A situação é considerada gravíssima porque envolve uma condição essencial para que aquele condutor possa dirigir com segurança. Se o órgão de trânsito determinou que a pessoa só pode conduzir veículo adaptado, isso significa que a adaptação é necessária para compensar uma limitação física, funcional ou de mobilidade. Dirigir sem essa adaptação pode comprometer o controle do veículo e aumentar o risco de acidentes.

Base legal da infração

A base legal da infração é o artigo 162, inciso VI, do CTB. Esse dispositivo trata da conduta de dirigir veículo sem usar lentes corretoras, aparelho auxiliar de audição, aparelho de prótese física ou adaptações do veículo impostas por ocasião da concessão ou renovação da licença para conduzir.

O MBFT separa essa conduta em códigos específicos. O código 505-31 é usado para quem dirige sem lentes corretoras de visão. O 505-32 se refere ao aparelho auxiliar de audição. O 505-33 trata do aparelho de prótese física. Já o 505-34 é aplicado quando o condutor dirige veículo sem as adaptações exigidas.

Essa separação é importante porque ajuda o agente de trânsito a registrar exatamente qual exigência foi descumprida. No caso do 505-34, não basta afirmar genericamente que havia restrição na habilitação. É necessário indicar qual adaptação deveria existir no veículo e não foi encontrada.

Gravidade, penalidade e medida administrativa

A infração 505-34 é de natureza gravíssima. A penalidade é multa, e a medida administrativa prevista é a retenção do veículo até a apresentação de condutor habilitado.

Por ser gravíssima, essa infração gera sete pontos no prontuário do condutor, além da multa correspondente. A retenção do veículo ocorre porque, se o condutor abordado não pode dirigir aquele veículo sem adaptação, a continuidade da condução representaria risco à segurança.

A liberação do veículo depende da apresentação de outro condutor devidamente habilitado e em condições legais de dirigir. Se não houver pessoa apta no local, o veículo poderá ser removido conforme os procedimentos previstos pela autoridade de trânsito.

A medida administrativa tem finalidade preventiva. Ela não serve apenas para punir, mas para impedir que a situação irregular continue acontecendo logo após a abordagem.

Quem é o infrator

O infrator é o condutor. Isso significa que a responsabilidade pela infração 505-34 recai sobre a pessoa que estava dirigindo o veículo sem a adaptação exigida em seu documento de habilitação.

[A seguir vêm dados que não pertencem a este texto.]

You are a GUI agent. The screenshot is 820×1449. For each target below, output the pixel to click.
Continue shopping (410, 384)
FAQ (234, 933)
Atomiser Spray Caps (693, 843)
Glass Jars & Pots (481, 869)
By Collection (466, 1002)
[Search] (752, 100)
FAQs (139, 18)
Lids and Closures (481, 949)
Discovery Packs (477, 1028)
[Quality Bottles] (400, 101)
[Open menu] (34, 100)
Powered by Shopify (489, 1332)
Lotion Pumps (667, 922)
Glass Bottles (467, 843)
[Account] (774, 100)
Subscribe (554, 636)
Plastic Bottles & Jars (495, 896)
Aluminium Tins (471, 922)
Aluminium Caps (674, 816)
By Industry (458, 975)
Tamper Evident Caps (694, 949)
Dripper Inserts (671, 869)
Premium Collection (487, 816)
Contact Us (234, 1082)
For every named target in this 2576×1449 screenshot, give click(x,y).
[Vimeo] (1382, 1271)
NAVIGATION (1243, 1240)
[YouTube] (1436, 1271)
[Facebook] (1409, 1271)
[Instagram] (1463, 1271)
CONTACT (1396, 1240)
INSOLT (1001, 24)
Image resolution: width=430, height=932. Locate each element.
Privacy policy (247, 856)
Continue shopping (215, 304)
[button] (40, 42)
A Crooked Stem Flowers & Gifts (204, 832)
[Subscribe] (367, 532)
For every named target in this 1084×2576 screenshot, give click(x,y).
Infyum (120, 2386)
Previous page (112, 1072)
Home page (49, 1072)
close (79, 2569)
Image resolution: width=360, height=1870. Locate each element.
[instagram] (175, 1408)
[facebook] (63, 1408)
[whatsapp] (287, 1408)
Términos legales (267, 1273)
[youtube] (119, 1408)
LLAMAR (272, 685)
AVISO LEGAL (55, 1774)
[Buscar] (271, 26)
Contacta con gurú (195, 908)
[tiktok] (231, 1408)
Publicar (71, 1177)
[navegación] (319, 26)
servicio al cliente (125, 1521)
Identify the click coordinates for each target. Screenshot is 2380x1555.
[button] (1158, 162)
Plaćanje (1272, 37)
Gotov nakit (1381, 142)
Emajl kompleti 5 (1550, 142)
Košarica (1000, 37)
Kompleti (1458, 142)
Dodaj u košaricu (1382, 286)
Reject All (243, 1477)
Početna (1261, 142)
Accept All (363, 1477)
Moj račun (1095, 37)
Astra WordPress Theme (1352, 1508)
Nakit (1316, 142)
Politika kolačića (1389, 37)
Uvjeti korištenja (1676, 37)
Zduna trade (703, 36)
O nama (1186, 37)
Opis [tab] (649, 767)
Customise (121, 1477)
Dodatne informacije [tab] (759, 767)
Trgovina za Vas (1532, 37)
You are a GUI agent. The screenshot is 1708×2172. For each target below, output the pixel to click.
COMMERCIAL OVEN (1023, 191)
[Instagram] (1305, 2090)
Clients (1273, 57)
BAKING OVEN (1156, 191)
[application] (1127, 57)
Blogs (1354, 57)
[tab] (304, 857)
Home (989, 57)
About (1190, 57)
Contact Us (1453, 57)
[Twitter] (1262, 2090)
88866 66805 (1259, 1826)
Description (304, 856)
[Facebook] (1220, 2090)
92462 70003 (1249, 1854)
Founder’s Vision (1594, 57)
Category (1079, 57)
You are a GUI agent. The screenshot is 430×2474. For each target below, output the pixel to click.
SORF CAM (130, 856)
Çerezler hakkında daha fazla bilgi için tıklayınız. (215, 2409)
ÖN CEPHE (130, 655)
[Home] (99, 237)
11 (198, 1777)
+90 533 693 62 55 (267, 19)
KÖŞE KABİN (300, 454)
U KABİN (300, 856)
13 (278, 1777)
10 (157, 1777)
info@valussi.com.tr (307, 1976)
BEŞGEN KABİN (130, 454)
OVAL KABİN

Essa característica diferencia o código 505-34 de outros enquadramentos relacionados à entrega ou permissão da direção. Se o proprietário entrega o veículo a uma pessoa que precisa de adaptação e o veículo não possui essa adaptação, pode haver outro enquadramento para o proprietário. Mas, no 505-34, o autuado é o próprio condutor flagrado na direção.

O agente de trânsito deve verificar a habilitação do condutor e conferir se nela constam códigos ou observações que indiquem a necessidade de veículo adaptado. Em seguida, deve comparar essa exigência com as condições reais do veículo conduzido.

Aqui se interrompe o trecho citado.